• [Task description]
Below are the records; restate all of them exactly.

══ Information provided ══

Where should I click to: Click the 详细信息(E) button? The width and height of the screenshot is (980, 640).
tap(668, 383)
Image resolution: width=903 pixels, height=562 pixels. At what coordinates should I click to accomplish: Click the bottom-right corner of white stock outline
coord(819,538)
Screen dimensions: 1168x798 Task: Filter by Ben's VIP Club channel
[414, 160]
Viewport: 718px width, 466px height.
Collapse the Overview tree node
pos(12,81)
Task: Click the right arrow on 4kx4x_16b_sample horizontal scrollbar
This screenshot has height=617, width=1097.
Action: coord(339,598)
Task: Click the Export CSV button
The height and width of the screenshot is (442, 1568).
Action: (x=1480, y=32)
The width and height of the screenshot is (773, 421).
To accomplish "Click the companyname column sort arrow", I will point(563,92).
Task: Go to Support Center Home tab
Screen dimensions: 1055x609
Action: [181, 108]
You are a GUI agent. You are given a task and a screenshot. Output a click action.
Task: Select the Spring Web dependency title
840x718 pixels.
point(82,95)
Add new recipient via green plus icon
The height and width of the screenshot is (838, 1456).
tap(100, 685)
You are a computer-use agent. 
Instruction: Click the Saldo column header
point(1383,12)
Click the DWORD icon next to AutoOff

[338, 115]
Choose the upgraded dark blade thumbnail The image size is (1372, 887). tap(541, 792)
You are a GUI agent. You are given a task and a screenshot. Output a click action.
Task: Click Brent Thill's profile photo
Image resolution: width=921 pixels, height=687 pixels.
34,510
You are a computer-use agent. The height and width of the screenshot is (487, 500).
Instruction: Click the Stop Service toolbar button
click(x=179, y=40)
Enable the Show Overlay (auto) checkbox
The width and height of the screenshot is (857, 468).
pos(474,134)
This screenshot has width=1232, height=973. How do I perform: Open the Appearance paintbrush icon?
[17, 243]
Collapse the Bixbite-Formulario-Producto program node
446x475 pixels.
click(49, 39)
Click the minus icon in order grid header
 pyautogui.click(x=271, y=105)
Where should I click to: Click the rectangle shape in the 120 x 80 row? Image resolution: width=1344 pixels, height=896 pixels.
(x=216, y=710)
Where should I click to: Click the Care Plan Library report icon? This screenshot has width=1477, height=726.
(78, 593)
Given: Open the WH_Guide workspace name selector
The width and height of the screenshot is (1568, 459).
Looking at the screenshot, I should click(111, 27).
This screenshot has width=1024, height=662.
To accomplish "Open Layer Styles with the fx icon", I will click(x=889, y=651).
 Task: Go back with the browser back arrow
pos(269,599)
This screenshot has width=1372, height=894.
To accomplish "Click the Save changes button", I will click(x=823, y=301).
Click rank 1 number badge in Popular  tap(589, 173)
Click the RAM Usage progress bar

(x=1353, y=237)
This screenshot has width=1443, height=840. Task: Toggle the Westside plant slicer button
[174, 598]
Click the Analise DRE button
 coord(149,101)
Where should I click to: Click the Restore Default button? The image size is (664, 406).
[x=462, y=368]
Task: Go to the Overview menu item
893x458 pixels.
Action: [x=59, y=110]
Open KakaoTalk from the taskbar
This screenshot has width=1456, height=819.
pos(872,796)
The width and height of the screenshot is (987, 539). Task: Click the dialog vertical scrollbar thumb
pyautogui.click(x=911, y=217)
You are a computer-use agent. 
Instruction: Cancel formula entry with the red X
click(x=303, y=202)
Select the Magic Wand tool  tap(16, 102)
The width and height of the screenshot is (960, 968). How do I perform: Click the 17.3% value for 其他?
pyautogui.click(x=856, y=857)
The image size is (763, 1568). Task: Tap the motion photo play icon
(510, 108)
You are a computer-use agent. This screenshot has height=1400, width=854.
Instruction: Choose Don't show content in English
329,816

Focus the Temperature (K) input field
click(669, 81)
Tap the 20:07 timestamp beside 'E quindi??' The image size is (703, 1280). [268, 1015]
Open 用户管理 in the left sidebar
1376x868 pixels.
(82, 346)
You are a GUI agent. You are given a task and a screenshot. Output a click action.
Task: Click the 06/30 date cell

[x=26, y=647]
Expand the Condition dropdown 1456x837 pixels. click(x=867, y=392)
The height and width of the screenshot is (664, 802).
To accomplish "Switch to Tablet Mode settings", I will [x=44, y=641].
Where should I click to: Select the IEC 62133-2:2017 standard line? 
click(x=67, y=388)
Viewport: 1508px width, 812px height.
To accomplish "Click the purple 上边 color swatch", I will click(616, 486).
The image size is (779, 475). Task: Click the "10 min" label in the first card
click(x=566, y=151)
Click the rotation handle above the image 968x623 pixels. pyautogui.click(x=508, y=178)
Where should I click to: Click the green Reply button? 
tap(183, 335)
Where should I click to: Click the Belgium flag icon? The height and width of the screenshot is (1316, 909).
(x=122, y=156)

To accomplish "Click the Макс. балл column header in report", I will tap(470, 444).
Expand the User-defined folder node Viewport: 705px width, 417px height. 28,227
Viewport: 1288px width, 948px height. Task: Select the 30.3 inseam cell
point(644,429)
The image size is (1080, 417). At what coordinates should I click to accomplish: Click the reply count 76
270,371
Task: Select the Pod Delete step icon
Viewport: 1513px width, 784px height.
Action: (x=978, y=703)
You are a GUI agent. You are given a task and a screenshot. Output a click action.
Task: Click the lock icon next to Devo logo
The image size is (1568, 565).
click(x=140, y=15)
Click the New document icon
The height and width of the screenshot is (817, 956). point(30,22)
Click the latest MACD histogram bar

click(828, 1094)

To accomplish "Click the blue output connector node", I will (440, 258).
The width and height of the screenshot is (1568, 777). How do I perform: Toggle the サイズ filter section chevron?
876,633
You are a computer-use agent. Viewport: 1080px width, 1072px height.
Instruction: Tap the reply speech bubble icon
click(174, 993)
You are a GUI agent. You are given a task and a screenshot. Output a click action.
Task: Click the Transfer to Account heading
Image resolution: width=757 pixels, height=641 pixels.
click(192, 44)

═══

• [Result]
Where should I click to: Click the 详细信息(E) button? The width and height of the screenshot is (980, 640).
tap(668, 383)
Image resolution: width=903 pixels, height=562 pixels. At what coordinates should I click to accomplish: Click the bottom-right corner of white stock outline
coord(819,538)
Screen dimensions: 1168x798 Task: Filter by Ben's VIP Club channel
[414, 160]
Viewport: 718px width, 466px height.
Collapse the Overview tree node
pos(12,81)
Task: Click the right arrow on 4kx4x_16b_sample horizontal scrollbar
This screenshot has height=617, width=1097.
Action: coord(339,598)
Task: Click the Export CSV button
The height and width of the screenshot is (442, 1568).
Action: (x=1480, y=32)
The width and height of the screenshot is (773, 421).
To accomplish "Click the companyname column sort arrow", I will point(563,92).
Task: Go to Support Center Home tab
Screen dimensions: 1055x609
Action: [181, 108]
You are a GUI agent. You are given a task and a screenshot. Output a click action.
Task: Select the Spring Web dependency title
840x718 pixels.
point(82,95)
Add new recipient via green plus icon
The height and width of the screenshot is (838, 1456).
tap(100, 685)
You are a computer-use agent. 
Instruction: Click the Saldo column header
point(1383,12)
Click the DWORD icon next to AutoOff

[338, 115]
Choose the upgraded dark blade thumbnail The image size is (1372, 887). tap(541, 792)
You are a GUI agent. You are given a task and a screenshot. Output a click action.
Task: Click Brent Thill's profile photo
Image resolution: width=921 pixels, height=687 pixels.
34,510
You are a computer-use agent. The height and width of the screenshot is (487, 500).
Instruction: Click the Stop Service toolbar button
click(x=179, y=40)
Enable the Show Overlay (auto) checkbox
The width and height of the screenshot is (857, 468).
pos(474,134)
This screenshot has width=1232, height=973. How do I perform: Open the Appearance paintbrush icon?
[17, 243]
Collapse the Bixbite-Formulario-Producto program node
446x475 pixels.
click(49, 39)
Click the minus icon in order grid header
 pyautogui.click(x=271, y=105)
Where should I click to: Click the rectangle shape in the 120 x 80 row? Image resolution: width=1344 pixels, height=896 pixels.
(x=216, y=710)
Where should I click to: Click the Care Plan Library report icon? This screenshot has width=1477, height=726.
(78, 593)
Given: Open the WH_Guide workspace name selector
The width and height of the screenshot is (1568, 459).
Looking at the screenshot, I should click(111, 27).
This screenshot has width=1024, height=662.
To accomplish "Open Layer Styles with the fx icon", I will click(x=889, y=651).
 Task: Go back with the browser back arrow
pos(269,599)
This screenshot has width=1372, height=894.
To accomplish "Click the Save changes button", I will click(x=823, y=301).
Click rank 1 number badge in Popular  tap(589, 173)
Click the RAM Usage progress bar

(x=1353, y=237)
This screenshot has width=1443, height=840. Task: Toggle the Westside plant slicer button
[174, 598]
Click the Analise DRE button
 coord(149,101)
Where should I click to: Click the Restore Default button? The image size is (664, 406).
[x=462, y=368]
Task: Go to the Overview menu item
893x458 pixels.
Action: [x=59, y=110]
Open KakaoTalk from the taskbar
This screenshot has width=1456, height=819.
pos(872,796)
The width and height of the screenshot is (987, 539). Task: Click the dialog vertical scrollbar thumb
pyautogui.click(x=911, y=217)
You are a computer-use agent. 
Instruction: Cancel formula entry with the red X
click(x=303, y=202)
Select the Magic Wand tool  tap(16, 102)
The width and height of the screenshot is (960, 968). How do I perform: Click the 17.3% value for 其他?
pyautogui.click(x=856, y=857)
The image size is (763, 1568). Task: Tap the motion photo play icon
(510, 108)
You are a computer-use agent. This screenshot has height=1400, width=854.
Instruction: Choose Don't show content in English
329,816

Focus the Temperature (K) input field
click(669, 81)
Tap the 20:07 timestamp beside 'E quindi??' The image size is (703, 1280). [268, 1015]
Open 用户管理 in the left sidebar
1376x868 pixels.
(82, 346)
You are a GUI agent. You are given a task and a screenshot. Output a click action.
Task: Click the 06/30 date cell

[x=26, y=647]
Expand the Condition dropdown 1456x837 pixels. click(x=867, y=392)
The height and width of the screenshot is (664, 802).
To accomplish "Switch to Tablet Mode settings", I will [x=44, y=641].
Where should I click to: Select the IEC 62133-2:2017 standard line? 
click(x=67, y=388)
Viewport: 1508px width, 812px height.
To accomplish "Click the purple 上边 color swatch", I will click(616, 486).
The image size is (779, 475). Task: Click the "10 min" label in the first card
click(x=566, y=151)
Click the rotation handle above the image 968x623 pixels. pyautogui.click(x=508, y=178)
Where should I click to: Click the green Reply button? 
tap(183, 335)
Where should I click to: Click the Belgium flag icon? The height and width of the screenshot is (1316, 909).
(x=122, y=156)

To accomplish "Click the Макс. балл column header in report", I will tap(470, 444).
Expand the User-defined folder node Viewport: 705px width, 417px height. 28,227
Viewport: 1288px width, 948px height. Task: Select the 30.3 inseam cell
point(644,429)
The image size is (1080, 417). At what coordinates should I click to accomplish: Click the reply count 76
270,371
Task: Select the Pod Delete step icon
Viewport: 1513px width, 784px height.
Action: (x=978, y=703)
You are a GUI agent. You are given a task and a screenshot. Output a click action.
Task: Click the lock icon next to Devo logo
The image size is (1568, 565).
click(x=140, y=15)
Click the New document icon
The height and width of the screenshot is (817, 956). point(30,22)
Click the latest MACD histogram bar

click(828, 1094)

To accomplish "Click the blue output connector node", I will (440, 258).
The width and height of the screenshot is (1568, 777). How do I perform: Toggle the サイズ filter section chevron?
876,633
You are a computer-use agent. Viewport: 1080px width, 1072px height.
Instruction: Tap the reply speech bubble icon
click(174, 993)
You are a GUI agent. You are given a task and a screenshot. Output a click action.
Task: Click the Transfer to Account heading
Image resolution: width=757 pixels, height=641 pixels.
click(192, 44)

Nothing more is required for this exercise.